* start TEXT EXCERPT *
# Built-In Vacuums (AKA: Central Vacuum, In-Wall, etc.)



## finernfrogfur (Jul 28, 2011)

We will be doing full-time in a 5er and we have pets.  Need something well made and easy /light weight to use.

Please give me your reviews /opinions about Built-In Vacuums for RV use.  What brand are you using, or have used, and why do you like it, or didn't like it?  

I've Googled only to find this type of vacuum mostly for home use or the Dirt Devil for RV's.  My personal opinion is that Dirt Devil does not make a very good house vacuum so, why would I think their RV model would be any better?  There has to be a company out there that does make a GOOD QUALITY machine that's made well (REAL nuts 'n bolts opposed to 99% plastic built) and performs for RV use.


----------



## Guest (Jul 28, 2011)

RE: Built-In Vacuums (AKA: Central Vacuum, In-Wall, etc.)

well i don;t know about for rv use ,, never have really asked ,, but i have a good customer that Owns Beam Of Knoxville ,, and they do the central stuff in houses ,, and his system is way better then the dirt devil one ,, but agian ,, i need to talk with him about it ,, (rv use) ,, since the vacuum system they use would take up one side of the rv ,, he might be willing to look into a system for rvs ,, don't know why he hasn't yet since he owns a Prevost MH ,, but there agian ,, he pays somebody to clean it for him


----------



## akjimny (Jul 29, 2011)

Re: Built-In Vacuums (AKA: Central Vacuum, In-Wall, etc.)

RoxAnn - Try this website: http://www.hideawayproducts.com/.


----------



## finernfrogfur (Aug 6, 2011)

Re: Built-In Vacuums (AKA: Central Vacuum, In-Wall, etc.)

Thanks for the link Jim!!


----------



## finernfrogfur (Aug 6, 2011)

RE: Built-In Vacuums (AKA: Central Vacuum, In-Wall, etc.)

When you've had a chance to talk with your friend about this please let me know what they have to say. Thanks!!


----------



## david_north (Feb 11, 2020)
* end TEXT EXCERPT *
* start DATASET EXCERPT *
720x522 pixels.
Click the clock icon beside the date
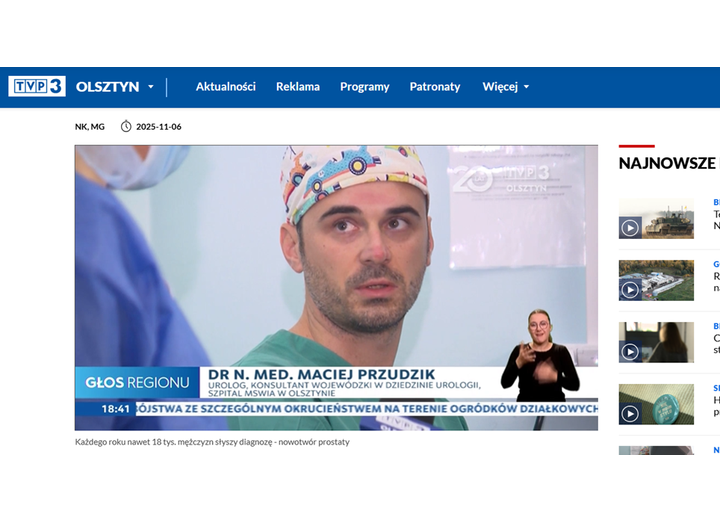(126, 127)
* end DATASET EXCERPT *
Carry the built-in vacuum thread forward from its last line with the next post. The material comes from a separate source and is unrelated to the built-in vacuum thread.

finernfrogfur said:


> We will be doing full-time in a 5er and we have pets.  Need something well made and easy /light weight to use.
> 
> Please give me your reviews /opinions about Built-In Vacuums for RV use.  What brand are you using, or have used, and why do you like it, or didn't like it?
> 
> I've Googled only to find this type of vacuum mostly for home use or the Dirt Devil for RV's.  My personal opinion is that Dirt Devil does not make a very good house vacuum so, why would I think their RV model would be any better?  There has to be a company out there that does make a GOOD QUALITY machine that's made well (REAL nuts 'n bolts opposed to 99% plastic built) and performs for RV use.



Sorry to resurrect this, but just got another crazy-ish idea and couldn't find a fresher topic.
Decided to install a c/v for our RV (planning to switch to A class, finally!) but passed on this since the dealer told us that DD would be the best option available. So I decided to do my research first. I thought Electrolux is great but models are different everywhere and not too much help in finding descriptions. So for now for our build I'm leaning towards Nutone as I have seen Nutone many times including our family - have anybody installed on of these on their RV's?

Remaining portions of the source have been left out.